Bristol Myers Squibb extended its gratitude to the patients and investigators involved in the CheckMate -8HW clinical trial, emphasizing their role in advancing cancer treatment.
About the CheckMate -8HW Study
CheckMate -8HW (NCT04008030) is a Phase 3 randomized, open-label trial that evaluates the efficacy of Opdivo plus Yervoy compared to Opdivo alone or investigator’s choice of chemotherapy (mFOLFOX-6 or FOLFIRI with or without bevacizumab or cetuximab) in patients with MSI-H or dMMR unresectable or metastatic colorectal cancer.

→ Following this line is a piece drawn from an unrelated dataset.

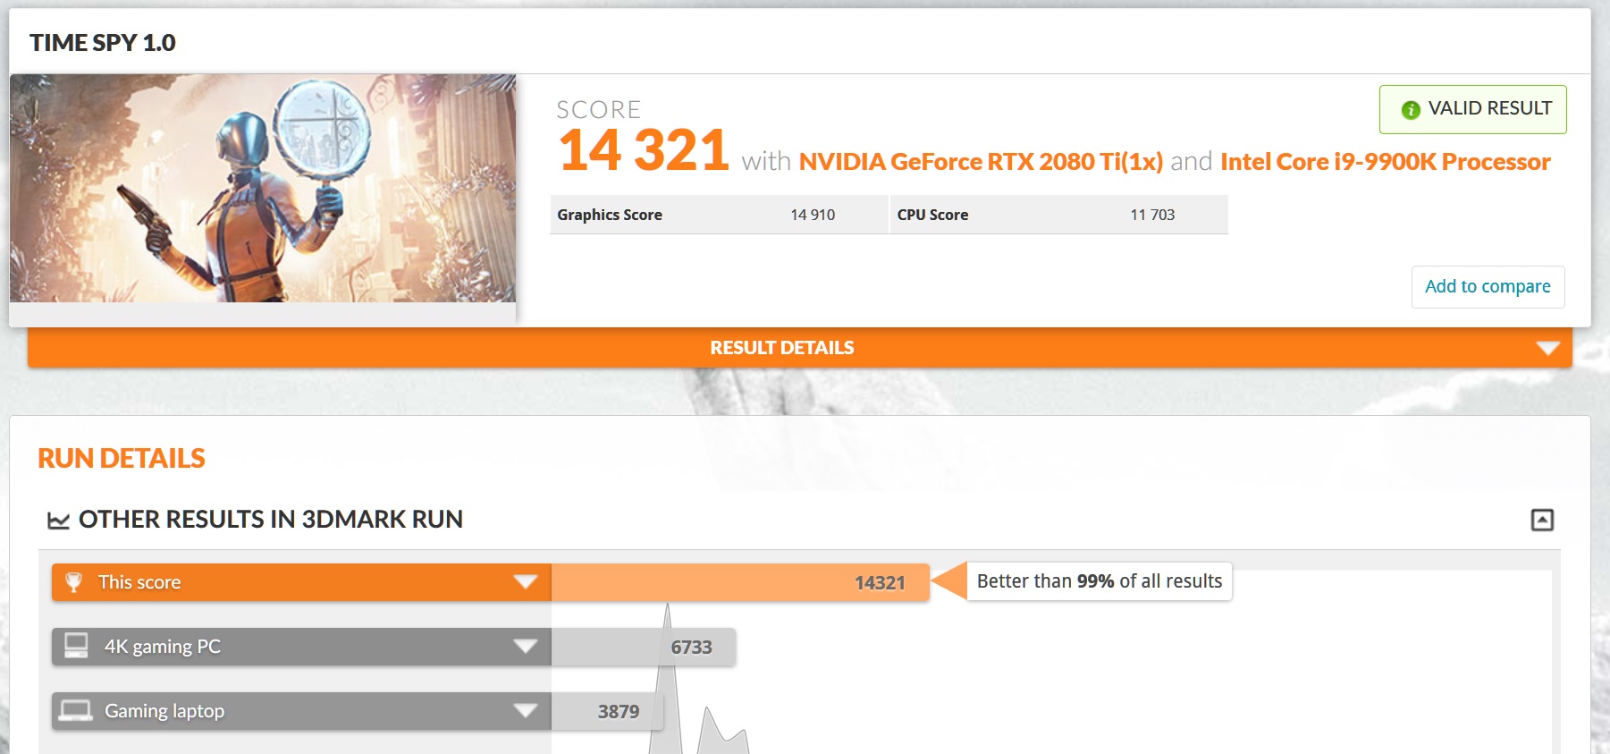Click the trophy icon on This score
Viewport: 1610px width, 754px height.
click(74, 582)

The trial enrolled 839 patients who were randomized to one of three groups: Opdivo monotherapy (Opdivo 240 mg every two weeks for six doses, followed by Opdivo 480 mg every four weeks), Opdivo plus Yervoy (Opdivo 240 mg plus Yervoy 1 mg/kg every three weeks for four doses, followed by Opdivo 480 mg every four weeks), or investigator’s choice of chemotherapy. The dual primary endpoints of the trial are PFS per BICR for Opdivo plus Yervoy compared to chemotherapy in the first-line setting and PFS per BICR for Opdivo plus Yervoy compared to Opdivo monotherapy across all lines of therapy.

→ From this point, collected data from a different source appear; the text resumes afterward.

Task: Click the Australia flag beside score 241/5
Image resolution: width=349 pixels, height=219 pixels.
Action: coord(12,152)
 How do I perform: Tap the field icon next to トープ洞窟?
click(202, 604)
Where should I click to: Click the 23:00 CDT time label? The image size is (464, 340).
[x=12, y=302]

About dMMR or MSI-H Colorectal Cancer
Colorectal cancer (CRC) is a cancer that develops in the colon or rectum, which are part of the body’s gastrointestinal system. It is the third most commonly diagnosed cancer worldwide, with an estimated 1.93 million new cases in 2020. CRC is the second leading cause of cancer-related deaths. Mismatch repair deficiency (dMMR) happens when proteins that repair errors in DNA replication are absent or nonfunctional, leading to microsatellite instability-high (MSI-H) tumors. About 5-7% of metastatic CRC patients have dMMR or MSI-H tumors, and these patients often have poor prognoses and are less likely to respond to conventional chemotherapy.
About Opdivo
Opdivo is a programmed death-1 (PD-1) immune checkpoint inhibitor designed to help restore the body’s immune response to fight cancer. By enhancing the immune system’s ability to detect and destroy cancer cells, Opdivo has become a significant treatment for multiple cancers. Since its approval in July 2014, Opdivo has become available in over 65 countries and is part of an ongoing global development program. Opdivo has been evaluated in clinical trials involving over 35,000 patients, contributing to insights into the role of biomarkers in patient care and treatment decisions.
About Yervoy
Yervoy is a human monoclonal antibody that targets CTLA-4, a negative regulator of T-cell activity. By inhibiting CTLA-4, Yervoy increases T-cell activation and proliferation, which enhances the body’s anti-tumor immune response. Yervoy was first approved by the FDA in March 2011 for the treatment of unresectable or metastatic melanoma. It is now approved for use in more than 50 countries and is being studied in an ongoing global development program across multiple tumor types.
Both Opdivo and Yervoy represent leading immuno-oncology therapies, and their combination has shown significant promise in treating various cancers, including metastatic colorectal cancer.